Task requirements → The entries must be retyped exactly, down to the last line.

Collection entries →
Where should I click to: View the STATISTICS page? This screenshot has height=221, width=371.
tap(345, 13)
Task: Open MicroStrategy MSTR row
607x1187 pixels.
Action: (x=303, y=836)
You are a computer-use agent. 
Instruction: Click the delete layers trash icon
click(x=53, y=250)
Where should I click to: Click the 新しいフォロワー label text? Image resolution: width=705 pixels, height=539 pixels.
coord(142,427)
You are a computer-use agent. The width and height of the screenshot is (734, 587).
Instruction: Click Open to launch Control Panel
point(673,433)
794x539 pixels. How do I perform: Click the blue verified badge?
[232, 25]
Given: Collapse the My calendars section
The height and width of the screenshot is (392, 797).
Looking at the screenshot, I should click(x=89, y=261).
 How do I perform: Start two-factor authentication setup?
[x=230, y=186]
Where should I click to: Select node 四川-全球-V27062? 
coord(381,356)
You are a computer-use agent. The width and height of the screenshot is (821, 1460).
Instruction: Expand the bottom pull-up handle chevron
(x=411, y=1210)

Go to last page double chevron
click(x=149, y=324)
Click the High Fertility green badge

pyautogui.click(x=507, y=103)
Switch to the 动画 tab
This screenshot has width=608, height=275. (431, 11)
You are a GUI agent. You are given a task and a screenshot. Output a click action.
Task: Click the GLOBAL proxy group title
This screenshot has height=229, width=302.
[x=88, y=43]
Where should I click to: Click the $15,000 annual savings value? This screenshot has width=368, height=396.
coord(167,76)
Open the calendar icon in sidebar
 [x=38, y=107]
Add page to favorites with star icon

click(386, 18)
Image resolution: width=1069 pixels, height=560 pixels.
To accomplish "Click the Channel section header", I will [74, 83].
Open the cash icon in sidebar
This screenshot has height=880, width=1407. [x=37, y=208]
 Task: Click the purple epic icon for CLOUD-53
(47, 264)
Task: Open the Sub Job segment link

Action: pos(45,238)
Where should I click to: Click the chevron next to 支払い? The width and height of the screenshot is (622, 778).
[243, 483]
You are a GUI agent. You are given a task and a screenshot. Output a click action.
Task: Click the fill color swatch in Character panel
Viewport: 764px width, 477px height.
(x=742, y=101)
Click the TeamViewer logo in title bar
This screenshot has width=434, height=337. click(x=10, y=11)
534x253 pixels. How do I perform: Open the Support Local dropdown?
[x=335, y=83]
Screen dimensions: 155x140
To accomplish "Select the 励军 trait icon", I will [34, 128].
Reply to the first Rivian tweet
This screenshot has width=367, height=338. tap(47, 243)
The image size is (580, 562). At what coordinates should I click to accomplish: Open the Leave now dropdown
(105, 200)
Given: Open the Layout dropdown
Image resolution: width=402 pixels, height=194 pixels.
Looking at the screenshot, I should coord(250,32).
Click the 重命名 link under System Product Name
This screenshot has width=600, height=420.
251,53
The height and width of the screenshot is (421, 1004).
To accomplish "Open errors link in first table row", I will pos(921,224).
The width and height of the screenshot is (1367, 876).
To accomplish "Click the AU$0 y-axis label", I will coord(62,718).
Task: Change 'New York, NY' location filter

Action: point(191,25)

Task response →
Where should I click to: View the STATISTICS page? This screenshot has height=221, width=371.
tap(345, 13)
Task: Open MicroStrategy MSTR row
607x1187 pixels.
Action: (x=303, y=836)
You are a computer-use agent. 
Instruction: Click the delete layers trash icon
click(x=53, y=250)
Where should I click to: Click the 新しいフォロワー label text? Image resolution: width=705 pixels, height=539 pixels.
coord(142,427)
You are a computer-use agent. The width and height of the screenshot is (734, 587).
Instruction: Click Open to launch Control Panel
point(673,433)
794x539 pixels. How do I perform: Click the blue verified badge?
[232, 25]
Given: Collapse the My calendars section
The height and width of the screenshot is (392, 797).
Looking at the screenshot, I should click(x=89, y=261).
 How do I perform: Start two-factor authentication setup?
[x=230, y=186]
Where should I click to: Select node 四川-全球-V27062? 
coord(381,356)
You are a computer-use agent. The width and height of the screenshot is (821, 1460).
Instruction: Expand the bottom pull-up handle chevron
(x=411, y=1210)

Go to last page double chevron
click(x=149, y=324)
Click the High Fertility green badge

pyautogui.click(x=507, y=103)
Switch to the 动画 tab
This screenshot has width=608, height=275. (431, 11)
You are a GUI agent. You are given a task and a screenshot. Output a click action.
Task: Click the GLOBAL proxy group title
This screenshot has height=229, width=302.
[x=88, y=43]
Where should I click to: Click the $15,000 annual savings value? This screenshot has width=368, height=396.
coord(167,76)
Open the calendar icon in sidebar
 [x=38, y=107]
Add page to favorites with star icon

click(386, 18)
Image resolution: width=1069 pixels, height=560 pixels.
To accomplish "Click the Channel section header", I will [74, 83].
Open the cash icon in sidebar
This screenshot has height=880, width=1407. [x=37, y=208]
 Task: Click the purple epic icon for CLOUD-53
(47, 264)
Task: Open the Sub Job segment link

Action: pos(45,238)
Where should I click to: Click the chevron next to 支払い? The width and height of the screenshot is (622, 778).
[243, 483]
You are a GUI agent. You are given a task and a screenshot. Output a click action.
Task: Click the fill color swatch in Character panel
Viewport: 764px width, 477px height.
(x=742, y=101)
Click the TeamViewer logo in title bar
This screenshot has width=434, height=337. click(x=10, y=11)
534x253 pixels. How do I perform: Open the Support Local dropdown?
[x=335, y=83]
Screen dimensions: 155x140
To accomplish "Select the 励军 trait icon", I will [34, 128].
Reply to the first Rivian tweet
This screenshot has width=367, height=338. tap(47, 243)
The image size is (580, 562). At what coordinates should I click to accomplish: Open the Leave now dropdown
(105, 200)
Given: Open the Layout dropdown
Image resolution: width=402 pixels, height=194 pixels.
Looking at the screenshot, I should coord(250,32).
Click the 重命名 link under System Product Name
This screenshot has width=600, height=420.
251,53
The height and width of the screenshot is (421, 1004).
To accomplish "Open errors link in first table row", I will pos(921,224).
The width and height of the screenshot is (1367, 876).
To accomplish "Click the AU$0 y-axis label", I will coord(62,718).
Task: Change 'New York, NY' location filter

Action: point(191,25)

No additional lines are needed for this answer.